-
Şam'da Bir Türk Gelin
Aşık karalı mısın, candan yaralı mısın?
Nedir sendeki bu hal,
yoksa Şam'a gelin giden Türk kızı mısın?
Erkenden kalktım aşağı indim. Lobideki kahve rengi deri koltuklardan birine geçip oturdum. Masanın üzerinde duran günlük gazeteleri okumaya koyuldum. Bir ara başımı kaldırdığımda bir çift siyah gözün, şaşkın şaşkın yüzüme baktığını gördüm. Bana başıyla selam verdi bende ona gülümseyerek karşılık verdim. Sonra oturduğu yerden kalkıp yanıma geldi. Önüme bir fincan kahve koydu. Ona kahve istemediğimi belirttim. Güldü. Yanımdaki boş koltuğa geçip oturdu. İngilzce, " Galiba sizi tanıyorum. İngiltere de daha önce hiç bulundunuz'mu?" diye sordu.
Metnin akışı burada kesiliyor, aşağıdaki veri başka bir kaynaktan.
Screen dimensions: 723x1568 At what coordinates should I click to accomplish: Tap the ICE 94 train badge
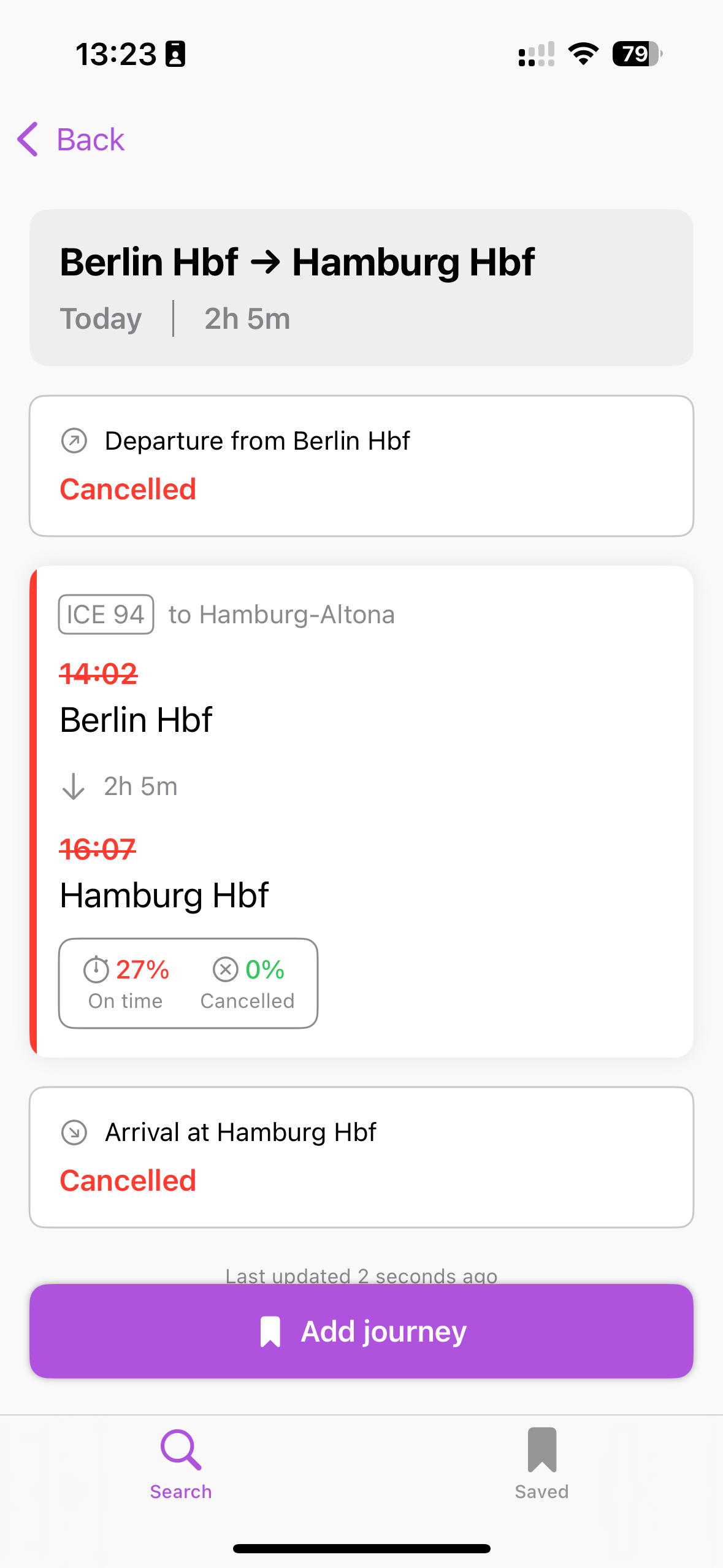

Bu birkaç sözcük kafamı karıştırdı. Sessizce bekledi, sonra gülümseyerek şöyle dedi " Aman ALLAH'ım! sen PİRUZE'sin."
-
Az önceki gülümsemesi gitmiş, ağlamaya başlamıştı.Allak bullak oldum. Ona şaşkın gözlerle baktım "Adımı nereden biliyorsunuz?" diye sordum. Sıçrayıp boynuma sarıldı "Bu yeşil gözleri, otuz yıl geçse yine unutmam. Sen Piruze'sin yoksa beni hatırlamadın mı?"
"Kusura bakmayın," dedim. "Kim olduğunuzu çıkaramadım."
-
..."Kim"Dedi. "Ben Kimberly."
"Aman Allah'ım," dedim tüylerim diken diken olurken. "Yoksa Norwood'lu Kimberly Algar'mı?"
"Ya! Ta kendisi."
Ona sımsıkı sarıldım. Hüngür hüngür ağlamaya başladım. "Senin ne işin var burada? Seni yıllarca aradım. Ama bir türlü izini bulamadım."
Tekrar boynuma sarılıp yanağımdan öptü "Canım arkadaşım," dedi. "Hayatın sürprizlerini bilemezsin sen. "Beni buraya kaderim getirdi."